Amazon has announced plans to lay off 14,000 corporate employees this year, marking another major wave of job cuts as the company restructures to embrace artificial intelligence. The move, aimed at streamlining operations and improving efficiency, represents about 4% of Amazon’s 350,000 corporate staff and signals that further layoffs may be on the horizon.
In a memo shared publicly, Beth Galetti, Amazon’s senior vice president of People Experience, said the company will continue hiring in select strategic areas while eliminating redundancies elsewhere. “We expect to continue hiring in key strategic areas while also finding additional places we can remove layers, increase ownership, and realize efficiency gains,” she wrote.

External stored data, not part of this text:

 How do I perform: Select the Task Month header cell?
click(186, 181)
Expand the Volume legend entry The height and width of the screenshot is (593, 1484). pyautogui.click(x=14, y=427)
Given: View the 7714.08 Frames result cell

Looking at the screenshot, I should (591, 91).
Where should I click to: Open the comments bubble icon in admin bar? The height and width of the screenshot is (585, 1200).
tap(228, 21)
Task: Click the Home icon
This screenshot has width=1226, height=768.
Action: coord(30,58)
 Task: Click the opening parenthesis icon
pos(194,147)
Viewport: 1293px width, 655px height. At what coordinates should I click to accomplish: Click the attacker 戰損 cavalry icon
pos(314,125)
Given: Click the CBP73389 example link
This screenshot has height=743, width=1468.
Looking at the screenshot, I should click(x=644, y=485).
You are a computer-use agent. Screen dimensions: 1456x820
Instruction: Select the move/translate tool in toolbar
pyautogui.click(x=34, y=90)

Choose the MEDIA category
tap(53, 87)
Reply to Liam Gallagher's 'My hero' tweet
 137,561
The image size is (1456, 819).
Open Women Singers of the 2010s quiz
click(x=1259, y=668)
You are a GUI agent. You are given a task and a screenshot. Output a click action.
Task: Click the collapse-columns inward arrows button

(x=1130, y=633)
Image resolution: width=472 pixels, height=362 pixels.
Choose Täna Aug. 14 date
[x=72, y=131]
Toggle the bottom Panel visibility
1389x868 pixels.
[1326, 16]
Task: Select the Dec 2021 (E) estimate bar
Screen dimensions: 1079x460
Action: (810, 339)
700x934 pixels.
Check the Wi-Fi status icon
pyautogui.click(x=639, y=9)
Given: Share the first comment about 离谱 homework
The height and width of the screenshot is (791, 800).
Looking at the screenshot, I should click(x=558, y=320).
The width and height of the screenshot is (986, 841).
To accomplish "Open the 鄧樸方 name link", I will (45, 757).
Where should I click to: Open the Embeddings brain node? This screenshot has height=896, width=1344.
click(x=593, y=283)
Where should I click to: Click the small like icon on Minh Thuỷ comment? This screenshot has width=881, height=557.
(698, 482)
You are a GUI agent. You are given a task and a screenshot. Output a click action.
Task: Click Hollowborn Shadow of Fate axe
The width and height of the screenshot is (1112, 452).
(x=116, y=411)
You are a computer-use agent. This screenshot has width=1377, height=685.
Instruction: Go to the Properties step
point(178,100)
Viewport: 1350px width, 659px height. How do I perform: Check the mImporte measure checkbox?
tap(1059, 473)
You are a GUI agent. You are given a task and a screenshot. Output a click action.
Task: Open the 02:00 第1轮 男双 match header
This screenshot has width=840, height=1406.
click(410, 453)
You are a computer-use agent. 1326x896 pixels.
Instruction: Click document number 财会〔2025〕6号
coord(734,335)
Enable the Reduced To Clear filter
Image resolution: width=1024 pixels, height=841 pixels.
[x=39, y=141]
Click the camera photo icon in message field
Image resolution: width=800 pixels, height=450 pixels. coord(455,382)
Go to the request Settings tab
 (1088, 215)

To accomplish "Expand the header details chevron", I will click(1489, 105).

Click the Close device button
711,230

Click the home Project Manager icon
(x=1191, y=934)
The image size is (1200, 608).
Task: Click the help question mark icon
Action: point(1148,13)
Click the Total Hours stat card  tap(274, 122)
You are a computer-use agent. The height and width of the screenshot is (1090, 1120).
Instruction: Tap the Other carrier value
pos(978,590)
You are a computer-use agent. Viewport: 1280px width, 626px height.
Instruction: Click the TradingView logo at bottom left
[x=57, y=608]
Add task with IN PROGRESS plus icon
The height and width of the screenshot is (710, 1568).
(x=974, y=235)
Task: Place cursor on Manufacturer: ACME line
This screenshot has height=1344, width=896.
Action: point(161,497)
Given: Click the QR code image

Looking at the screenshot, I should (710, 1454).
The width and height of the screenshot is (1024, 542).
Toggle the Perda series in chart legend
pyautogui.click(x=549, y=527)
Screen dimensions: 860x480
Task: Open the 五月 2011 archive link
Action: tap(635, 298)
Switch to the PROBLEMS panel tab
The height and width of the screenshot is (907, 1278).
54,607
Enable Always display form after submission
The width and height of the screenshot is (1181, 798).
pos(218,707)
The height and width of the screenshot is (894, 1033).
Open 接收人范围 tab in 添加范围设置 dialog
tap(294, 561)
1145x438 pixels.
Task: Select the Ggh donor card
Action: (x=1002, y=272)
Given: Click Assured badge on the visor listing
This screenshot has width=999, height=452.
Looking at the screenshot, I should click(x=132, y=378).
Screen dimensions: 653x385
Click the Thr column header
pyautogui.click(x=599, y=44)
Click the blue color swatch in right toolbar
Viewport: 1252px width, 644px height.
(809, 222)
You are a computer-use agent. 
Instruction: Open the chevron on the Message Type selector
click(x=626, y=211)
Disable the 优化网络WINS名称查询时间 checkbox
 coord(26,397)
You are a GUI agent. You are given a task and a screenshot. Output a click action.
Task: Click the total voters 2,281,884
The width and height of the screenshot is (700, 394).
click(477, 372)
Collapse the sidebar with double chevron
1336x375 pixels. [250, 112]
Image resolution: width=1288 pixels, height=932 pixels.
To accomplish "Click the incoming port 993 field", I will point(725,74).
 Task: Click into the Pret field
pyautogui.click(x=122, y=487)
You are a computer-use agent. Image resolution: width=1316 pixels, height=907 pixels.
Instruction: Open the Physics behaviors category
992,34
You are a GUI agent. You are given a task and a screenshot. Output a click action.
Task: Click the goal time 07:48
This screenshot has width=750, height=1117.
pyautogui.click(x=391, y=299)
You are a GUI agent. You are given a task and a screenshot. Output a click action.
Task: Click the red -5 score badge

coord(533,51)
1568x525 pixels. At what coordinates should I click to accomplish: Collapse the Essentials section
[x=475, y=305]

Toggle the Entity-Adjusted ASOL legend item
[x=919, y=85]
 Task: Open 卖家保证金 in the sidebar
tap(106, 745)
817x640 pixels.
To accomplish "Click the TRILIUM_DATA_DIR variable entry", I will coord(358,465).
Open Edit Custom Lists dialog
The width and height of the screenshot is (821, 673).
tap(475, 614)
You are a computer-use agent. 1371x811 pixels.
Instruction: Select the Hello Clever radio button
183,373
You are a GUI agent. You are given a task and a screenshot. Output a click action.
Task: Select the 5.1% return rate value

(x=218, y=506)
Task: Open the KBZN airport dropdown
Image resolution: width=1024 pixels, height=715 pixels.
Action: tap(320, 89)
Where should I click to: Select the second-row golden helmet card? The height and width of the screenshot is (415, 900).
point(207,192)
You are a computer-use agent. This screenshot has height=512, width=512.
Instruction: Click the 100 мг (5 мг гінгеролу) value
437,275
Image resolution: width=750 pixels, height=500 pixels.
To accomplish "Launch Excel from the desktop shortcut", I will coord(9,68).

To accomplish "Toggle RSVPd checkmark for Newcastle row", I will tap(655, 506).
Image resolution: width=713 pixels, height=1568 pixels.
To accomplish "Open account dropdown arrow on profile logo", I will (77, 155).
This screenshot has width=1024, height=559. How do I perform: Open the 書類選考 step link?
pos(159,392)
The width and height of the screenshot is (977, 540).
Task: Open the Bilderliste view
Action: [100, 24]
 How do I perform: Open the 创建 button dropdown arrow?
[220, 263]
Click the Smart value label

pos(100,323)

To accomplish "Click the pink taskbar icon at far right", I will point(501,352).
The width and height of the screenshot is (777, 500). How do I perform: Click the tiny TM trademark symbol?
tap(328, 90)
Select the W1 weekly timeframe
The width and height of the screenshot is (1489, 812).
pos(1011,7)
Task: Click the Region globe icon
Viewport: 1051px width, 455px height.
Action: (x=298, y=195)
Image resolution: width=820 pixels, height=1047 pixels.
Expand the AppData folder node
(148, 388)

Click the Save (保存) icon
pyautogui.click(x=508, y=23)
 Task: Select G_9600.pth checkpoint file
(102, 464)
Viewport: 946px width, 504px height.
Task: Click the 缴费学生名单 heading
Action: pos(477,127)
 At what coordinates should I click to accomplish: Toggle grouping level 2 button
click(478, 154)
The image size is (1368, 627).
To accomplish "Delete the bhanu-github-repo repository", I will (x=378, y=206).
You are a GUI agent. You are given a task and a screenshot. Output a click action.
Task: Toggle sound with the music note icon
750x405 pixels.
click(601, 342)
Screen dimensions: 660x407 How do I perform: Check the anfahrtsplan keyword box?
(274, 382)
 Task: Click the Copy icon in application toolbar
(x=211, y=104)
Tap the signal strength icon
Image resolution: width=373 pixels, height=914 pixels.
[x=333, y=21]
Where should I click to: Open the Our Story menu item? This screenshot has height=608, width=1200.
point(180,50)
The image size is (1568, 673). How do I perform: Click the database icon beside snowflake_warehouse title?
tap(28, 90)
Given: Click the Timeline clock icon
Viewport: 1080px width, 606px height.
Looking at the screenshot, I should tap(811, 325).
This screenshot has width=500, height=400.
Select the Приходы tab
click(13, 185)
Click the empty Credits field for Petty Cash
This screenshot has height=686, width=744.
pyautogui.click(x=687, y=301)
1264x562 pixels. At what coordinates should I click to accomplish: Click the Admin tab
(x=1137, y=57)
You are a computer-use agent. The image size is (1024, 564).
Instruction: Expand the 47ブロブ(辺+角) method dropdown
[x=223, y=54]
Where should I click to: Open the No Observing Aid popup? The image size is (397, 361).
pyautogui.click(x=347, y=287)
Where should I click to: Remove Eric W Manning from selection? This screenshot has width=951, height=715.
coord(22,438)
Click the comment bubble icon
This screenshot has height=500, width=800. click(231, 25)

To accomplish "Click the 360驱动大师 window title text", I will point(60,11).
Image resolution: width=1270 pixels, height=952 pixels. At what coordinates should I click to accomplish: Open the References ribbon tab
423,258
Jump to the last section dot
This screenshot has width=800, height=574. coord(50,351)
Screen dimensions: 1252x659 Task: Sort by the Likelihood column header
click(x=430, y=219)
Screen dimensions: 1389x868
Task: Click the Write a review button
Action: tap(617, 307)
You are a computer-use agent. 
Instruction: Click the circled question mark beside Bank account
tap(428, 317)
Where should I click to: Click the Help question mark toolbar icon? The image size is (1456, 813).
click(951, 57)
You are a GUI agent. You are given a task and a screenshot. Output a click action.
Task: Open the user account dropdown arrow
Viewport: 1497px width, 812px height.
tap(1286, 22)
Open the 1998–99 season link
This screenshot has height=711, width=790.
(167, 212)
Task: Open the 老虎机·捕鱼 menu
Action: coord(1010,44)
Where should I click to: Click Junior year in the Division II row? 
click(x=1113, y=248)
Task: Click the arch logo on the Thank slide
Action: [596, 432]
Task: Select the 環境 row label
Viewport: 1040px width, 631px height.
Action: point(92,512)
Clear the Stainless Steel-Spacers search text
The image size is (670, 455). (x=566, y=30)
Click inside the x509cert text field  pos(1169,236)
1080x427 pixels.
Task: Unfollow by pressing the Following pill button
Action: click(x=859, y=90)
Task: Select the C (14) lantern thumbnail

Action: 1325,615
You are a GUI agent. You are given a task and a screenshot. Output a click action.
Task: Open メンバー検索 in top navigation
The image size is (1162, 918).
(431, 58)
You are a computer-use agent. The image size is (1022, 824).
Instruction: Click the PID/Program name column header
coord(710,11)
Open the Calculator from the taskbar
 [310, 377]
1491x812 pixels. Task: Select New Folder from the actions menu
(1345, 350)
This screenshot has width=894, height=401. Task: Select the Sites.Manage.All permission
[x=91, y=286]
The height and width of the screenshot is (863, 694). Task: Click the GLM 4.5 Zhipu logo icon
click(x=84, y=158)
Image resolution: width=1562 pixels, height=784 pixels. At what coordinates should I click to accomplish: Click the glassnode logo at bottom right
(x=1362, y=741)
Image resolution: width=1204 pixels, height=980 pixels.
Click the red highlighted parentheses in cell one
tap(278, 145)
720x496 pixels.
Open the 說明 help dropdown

Reuters reported that the total number of layoffs could ultimately reach 30,000. The company began notifying affected employees on Tuesday, offering 90 days to apply for other internal roles. Those unable to find new positions will receive severance pay and benefits.
Galetti emphasized that CEO Andy Jassy’s vision is to make Amazon operate “like the world’s biggest startup,” keeping the company nimble in the face of rapid technological change. “This generation of AI is the most transformative technology we’ve seen since the Internet,” she said. “We need to be organized more leanly, with fewer layers and more ownership, to move as quickly as possible for our customers and business.”
Jassy has been outspoken about how AI will reshape Amazon’s future. In a previous message to employees, he noted that automation and generative AI will inevitably reduce the need for certain jobs while creating demand for new ones. “As we roll out more Generative AI and agents, it should change the way our work is done,” he said. “We will need fewer people doing some of the jobs that are being done today, and more people doing other types of jobs.”
The layoffs mark the latest in a series of deep cuts at Amazon. In 2023, the company eliminated 27,000 positions across divisions including Human Resources, Amazon Web Services, and Amazon Stores, citing global economic pressures. Analysts say this latest restructuring signals Amazon’s shift from a labor-intensive model to a technology-driven one.
“Markets across the world are tightening at the same time as underlying costs are rising,” said Neil Saunders, managing director of GlobalData. “In some ways, this is a tipping point away from human capital to technological infrastructure.”
The announcement comes amid growing anxiety in the U.S. job market—especially in the tech sector—about the long-term impact of AI on employment. While AI promises greater productivity and cost savings, experts caution that predictions of mass job displacement remain speculative. Still, as Amazon and other tech giants move aggressively to automate, many workers fear that the age of human-led innovation is rapidly giving way to one powered by machines.